From the records, pick out and copy each line containing "computer".

Segment Start: RECORDS SUPPLIED

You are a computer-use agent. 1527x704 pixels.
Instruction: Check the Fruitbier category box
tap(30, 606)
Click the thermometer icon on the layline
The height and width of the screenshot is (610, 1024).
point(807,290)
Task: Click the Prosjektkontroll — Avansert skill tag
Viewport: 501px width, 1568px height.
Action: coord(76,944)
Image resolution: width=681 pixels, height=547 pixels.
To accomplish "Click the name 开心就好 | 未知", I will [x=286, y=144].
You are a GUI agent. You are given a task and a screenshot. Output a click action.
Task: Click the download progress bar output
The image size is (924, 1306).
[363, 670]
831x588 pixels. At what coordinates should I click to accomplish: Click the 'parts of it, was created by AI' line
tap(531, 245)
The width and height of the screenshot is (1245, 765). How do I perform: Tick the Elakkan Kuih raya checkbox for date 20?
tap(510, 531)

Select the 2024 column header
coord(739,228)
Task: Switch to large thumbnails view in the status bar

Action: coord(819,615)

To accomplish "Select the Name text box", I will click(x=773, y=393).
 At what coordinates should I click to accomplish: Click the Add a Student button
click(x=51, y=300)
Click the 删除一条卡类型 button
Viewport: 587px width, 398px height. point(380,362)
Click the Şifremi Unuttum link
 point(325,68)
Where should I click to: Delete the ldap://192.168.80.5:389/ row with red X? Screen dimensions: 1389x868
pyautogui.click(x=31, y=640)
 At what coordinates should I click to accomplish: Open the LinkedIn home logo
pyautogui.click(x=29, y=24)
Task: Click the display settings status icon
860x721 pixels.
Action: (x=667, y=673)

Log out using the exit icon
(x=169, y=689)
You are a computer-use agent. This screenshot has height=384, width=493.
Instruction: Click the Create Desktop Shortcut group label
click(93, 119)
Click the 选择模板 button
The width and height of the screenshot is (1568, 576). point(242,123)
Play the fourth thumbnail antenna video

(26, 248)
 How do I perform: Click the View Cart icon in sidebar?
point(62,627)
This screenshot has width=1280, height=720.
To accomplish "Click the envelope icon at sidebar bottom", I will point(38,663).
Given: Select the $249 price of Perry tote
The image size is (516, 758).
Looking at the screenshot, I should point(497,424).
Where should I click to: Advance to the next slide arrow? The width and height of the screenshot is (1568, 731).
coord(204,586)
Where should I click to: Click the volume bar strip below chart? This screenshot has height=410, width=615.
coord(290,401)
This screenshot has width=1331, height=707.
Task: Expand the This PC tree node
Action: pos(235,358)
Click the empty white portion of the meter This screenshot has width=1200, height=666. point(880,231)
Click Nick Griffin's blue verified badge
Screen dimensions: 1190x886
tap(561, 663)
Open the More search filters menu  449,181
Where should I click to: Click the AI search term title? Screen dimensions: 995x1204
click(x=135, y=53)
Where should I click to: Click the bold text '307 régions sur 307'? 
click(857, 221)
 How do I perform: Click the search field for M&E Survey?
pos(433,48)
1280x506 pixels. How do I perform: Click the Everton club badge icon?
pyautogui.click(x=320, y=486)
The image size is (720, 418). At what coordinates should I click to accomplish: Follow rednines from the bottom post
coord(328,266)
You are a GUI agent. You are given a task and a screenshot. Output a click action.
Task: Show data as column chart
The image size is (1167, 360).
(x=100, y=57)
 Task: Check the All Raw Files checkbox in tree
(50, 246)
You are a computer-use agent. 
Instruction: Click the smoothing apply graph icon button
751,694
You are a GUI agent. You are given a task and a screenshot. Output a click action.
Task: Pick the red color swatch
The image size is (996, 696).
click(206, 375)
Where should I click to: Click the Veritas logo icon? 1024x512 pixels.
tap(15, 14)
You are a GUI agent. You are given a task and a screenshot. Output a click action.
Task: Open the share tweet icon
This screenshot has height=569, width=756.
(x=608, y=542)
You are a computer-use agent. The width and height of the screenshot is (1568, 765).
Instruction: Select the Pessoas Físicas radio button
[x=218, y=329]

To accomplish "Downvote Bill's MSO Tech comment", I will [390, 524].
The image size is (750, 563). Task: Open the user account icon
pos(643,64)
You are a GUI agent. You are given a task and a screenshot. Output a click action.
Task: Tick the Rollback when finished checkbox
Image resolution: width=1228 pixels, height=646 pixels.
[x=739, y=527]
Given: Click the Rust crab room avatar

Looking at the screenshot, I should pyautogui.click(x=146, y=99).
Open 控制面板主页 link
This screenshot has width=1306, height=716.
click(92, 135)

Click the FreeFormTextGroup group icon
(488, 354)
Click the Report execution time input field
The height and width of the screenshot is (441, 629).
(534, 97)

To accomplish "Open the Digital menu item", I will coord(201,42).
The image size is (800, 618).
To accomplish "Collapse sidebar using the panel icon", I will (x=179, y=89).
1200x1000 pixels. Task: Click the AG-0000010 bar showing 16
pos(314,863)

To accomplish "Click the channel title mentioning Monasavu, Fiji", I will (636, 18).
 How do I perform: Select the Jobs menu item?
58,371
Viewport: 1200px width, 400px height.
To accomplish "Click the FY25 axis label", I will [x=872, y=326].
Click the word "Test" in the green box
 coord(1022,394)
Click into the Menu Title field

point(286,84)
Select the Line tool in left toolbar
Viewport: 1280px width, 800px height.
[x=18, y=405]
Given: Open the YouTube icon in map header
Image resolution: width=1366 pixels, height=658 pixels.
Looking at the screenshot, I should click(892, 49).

Segment End: RECORDS SUPPLIED

**ANSWER SECTION:**
You are a computer-use agent. 1527x704 pixels.
You are a computer-use agent. This screenshot has height=384, width=493.
You are a computer-use agent. 
You are a computer-use agent. The width and height of the screenshot is (1568, 765).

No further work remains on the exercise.